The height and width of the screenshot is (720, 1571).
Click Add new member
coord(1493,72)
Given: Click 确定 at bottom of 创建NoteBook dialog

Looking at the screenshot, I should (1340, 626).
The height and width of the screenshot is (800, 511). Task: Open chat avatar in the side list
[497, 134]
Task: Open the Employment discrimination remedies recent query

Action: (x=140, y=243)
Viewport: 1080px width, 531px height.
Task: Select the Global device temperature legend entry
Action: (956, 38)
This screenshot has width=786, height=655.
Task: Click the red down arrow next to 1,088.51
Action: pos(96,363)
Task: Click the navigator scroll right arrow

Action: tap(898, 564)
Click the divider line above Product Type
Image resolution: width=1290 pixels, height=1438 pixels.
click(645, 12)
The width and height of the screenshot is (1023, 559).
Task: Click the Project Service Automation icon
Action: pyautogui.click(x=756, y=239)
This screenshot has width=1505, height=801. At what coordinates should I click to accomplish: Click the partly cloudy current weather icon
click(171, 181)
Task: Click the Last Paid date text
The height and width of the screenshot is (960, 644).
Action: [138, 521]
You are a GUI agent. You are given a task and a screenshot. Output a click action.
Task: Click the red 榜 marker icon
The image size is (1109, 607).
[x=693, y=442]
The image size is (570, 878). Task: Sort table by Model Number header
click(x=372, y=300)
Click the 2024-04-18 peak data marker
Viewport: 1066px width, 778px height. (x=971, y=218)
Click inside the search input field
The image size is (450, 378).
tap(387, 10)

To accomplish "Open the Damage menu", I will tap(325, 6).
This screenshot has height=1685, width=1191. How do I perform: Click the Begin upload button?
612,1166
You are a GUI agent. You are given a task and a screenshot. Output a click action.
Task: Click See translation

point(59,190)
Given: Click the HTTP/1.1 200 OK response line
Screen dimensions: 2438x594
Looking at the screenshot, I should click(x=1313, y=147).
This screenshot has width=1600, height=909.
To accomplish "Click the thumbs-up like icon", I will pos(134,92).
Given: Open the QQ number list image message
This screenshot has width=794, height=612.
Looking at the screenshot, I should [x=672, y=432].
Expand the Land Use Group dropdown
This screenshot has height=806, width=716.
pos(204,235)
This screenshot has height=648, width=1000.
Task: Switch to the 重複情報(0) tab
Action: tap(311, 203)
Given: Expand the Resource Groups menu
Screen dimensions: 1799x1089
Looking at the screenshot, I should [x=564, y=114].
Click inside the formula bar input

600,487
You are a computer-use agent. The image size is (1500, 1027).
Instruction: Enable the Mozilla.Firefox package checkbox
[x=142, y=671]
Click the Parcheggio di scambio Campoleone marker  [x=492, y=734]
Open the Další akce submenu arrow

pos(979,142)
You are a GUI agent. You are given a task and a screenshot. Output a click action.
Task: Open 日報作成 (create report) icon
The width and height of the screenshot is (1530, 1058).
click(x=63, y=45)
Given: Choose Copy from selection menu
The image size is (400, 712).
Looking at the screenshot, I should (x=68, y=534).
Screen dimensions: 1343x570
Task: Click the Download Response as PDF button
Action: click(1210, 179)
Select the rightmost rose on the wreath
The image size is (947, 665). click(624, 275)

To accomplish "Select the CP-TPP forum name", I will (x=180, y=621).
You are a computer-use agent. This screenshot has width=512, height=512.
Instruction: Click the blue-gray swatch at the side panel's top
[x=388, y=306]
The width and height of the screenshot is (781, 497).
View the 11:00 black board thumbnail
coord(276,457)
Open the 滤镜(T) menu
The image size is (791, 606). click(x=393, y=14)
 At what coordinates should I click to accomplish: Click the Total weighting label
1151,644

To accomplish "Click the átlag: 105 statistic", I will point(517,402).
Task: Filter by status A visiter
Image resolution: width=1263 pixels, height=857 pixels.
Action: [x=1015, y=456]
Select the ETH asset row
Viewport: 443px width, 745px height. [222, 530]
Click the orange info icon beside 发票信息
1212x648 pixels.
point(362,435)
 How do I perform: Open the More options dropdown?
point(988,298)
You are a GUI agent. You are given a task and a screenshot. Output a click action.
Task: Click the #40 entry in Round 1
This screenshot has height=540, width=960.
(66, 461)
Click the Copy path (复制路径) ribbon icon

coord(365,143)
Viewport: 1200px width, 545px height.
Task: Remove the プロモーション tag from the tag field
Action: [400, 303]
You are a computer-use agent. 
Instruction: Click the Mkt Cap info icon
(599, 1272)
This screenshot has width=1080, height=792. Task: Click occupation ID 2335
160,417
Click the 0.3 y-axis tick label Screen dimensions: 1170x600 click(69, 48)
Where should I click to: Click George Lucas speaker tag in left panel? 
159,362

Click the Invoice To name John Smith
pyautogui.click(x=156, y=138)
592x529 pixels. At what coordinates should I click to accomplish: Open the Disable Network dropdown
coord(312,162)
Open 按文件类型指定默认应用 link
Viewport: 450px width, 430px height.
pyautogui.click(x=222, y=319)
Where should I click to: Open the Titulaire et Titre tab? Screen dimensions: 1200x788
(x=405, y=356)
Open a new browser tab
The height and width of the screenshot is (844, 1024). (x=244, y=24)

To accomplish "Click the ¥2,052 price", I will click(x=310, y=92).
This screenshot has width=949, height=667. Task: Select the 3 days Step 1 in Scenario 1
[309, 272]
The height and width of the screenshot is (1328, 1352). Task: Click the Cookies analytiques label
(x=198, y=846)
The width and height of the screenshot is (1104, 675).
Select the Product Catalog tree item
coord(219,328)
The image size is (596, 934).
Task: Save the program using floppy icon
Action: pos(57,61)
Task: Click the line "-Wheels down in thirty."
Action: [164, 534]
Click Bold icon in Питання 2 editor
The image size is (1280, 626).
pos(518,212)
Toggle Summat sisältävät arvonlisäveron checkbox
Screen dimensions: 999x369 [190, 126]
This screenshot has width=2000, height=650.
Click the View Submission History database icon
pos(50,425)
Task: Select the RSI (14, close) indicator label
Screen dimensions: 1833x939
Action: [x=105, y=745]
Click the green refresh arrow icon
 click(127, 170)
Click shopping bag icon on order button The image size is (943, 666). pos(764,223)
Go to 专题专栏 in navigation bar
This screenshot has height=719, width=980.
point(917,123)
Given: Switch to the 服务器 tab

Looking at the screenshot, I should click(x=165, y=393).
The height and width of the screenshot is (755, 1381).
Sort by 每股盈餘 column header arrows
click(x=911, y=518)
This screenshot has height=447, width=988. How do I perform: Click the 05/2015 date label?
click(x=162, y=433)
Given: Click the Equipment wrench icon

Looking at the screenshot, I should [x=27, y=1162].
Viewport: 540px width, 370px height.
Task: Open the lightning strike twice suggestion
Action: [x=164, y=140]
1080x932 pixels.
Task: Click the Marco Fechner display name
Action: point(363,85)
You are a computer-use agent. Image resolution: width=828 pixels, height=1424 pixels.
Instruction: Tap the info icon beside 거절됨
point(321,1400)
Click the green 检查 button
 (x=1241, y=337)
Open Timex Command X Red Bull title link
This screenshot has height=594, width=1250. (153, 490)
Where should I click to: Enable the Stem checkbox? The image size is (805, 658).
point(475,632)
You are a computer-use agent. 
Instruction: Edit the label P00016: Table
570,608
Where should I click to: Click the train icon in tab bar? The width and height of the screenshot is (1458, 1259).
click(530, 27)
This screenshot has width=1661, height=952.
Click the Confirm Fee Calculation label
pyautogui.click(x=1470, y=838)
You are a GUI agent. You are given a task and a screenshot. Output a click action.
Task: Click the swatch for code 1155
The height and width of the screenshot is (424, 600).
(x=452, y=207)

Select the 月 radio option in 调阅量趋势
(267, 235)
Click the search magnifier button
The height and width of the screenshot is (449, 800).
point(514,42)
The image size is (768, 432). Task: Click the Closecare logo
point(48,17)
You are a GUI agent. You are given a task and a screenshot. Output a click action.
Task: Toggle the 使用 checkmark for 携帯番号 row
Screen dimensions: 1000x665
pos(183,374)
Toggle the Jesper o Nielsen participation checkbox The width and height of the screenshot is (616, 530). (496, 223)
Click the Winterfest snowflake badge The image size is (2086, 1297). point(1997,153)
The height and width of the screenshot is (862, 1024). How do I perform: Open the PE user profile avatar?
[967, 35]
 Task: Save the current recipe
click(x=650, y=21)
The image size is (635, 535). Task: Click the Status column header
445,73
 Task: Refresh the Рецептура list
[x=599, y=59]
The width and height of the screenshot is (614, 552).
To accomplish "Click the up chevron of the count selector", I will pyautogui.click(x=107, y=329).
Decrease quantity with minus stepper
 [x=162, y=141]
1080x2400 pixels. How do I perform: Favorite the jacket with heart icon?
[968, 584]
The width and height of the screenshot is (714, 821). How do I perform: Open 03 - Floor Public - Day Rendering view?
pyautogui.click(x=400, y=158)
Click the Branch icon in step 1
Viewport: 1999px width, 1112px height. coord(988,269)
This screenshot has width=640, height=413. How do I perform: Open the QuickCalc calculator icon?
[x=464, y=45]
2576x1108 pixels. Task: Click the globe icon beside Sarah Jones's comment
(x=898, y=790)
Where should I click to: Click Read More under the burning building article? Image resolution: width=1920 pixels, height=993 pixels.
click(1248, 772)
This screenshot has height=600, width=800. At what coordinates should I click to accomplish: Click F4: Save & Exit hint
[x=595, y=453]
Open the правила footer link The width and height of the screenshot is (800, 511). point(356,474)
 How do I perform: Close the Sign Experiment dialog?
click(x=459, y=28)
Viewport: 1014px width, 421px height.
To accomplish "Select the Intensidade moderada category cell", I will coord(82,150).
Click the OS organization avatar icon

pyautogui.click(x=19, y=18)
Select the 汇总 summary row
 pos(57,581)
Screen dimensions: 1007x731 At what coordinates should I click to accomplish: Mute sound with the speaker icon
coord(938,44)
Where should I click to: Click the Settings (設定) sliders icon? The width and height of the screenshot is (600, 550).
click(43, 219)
********
» **Requirement**
Your answer should be the exact lines above from the one with "Click the green refresh arrow icon" through the one with "This screenshot has width=1661, height=952.", both included, and nothing besides.

» **Answer section**
Click the green refresh arrow icon
 click(127, 170)
Click shopping bag icon on order button The image size is (943, 666). pos(764,223)
Go to 专题专栏 in navigation bar
This screenshot has height=719, width=980.
point(917,123)
Given: Switch to the 服务器 tab

Looking at the screenshot, I should click(x=165, y=393).
The height and width of the screenshot is (755, 1381).
Sort by 每股盈餘 column header arrows
click(x=911, y=518)
This screenshot has height=447, width=988. How do I perform: Click the 05/2015 date label?
click(x=162, y=433)
Given: Click the Equipment wrench icon

Looking at the screenshot, I should [x=27, y=1162].
Viewport: 540px width, 370px height.
Task: Open the lightning strike twice suggestion
Action: [x=164, y=140]
1080x932 pixels.
Task: Click the Marco Fechner display name
Action: point(363,85)
You are a computer-use agent. Image resolution: width=828 pixels, height=1424 pixels.
Instruction: Tap the info icon beside 거절됨
point(321,1400)
Click the green 检查 button
 (x=1241, y=337)
Open Timex Command X Red Bull title link
This screenshot has height=594, width=1250. (153, 490)
Where should I click to: Enable the Stem checkbox? The image size is (805, 658).
point(475,632)
You are a computer-use agent. 
Instruction: Edit the label P00016: Table
570,608
Where should I click to: Click the train icon in tab bar? The width and height of the screenshot is (1458, 1259).
click(530, 27)
This screenshot has width=1661, height=952.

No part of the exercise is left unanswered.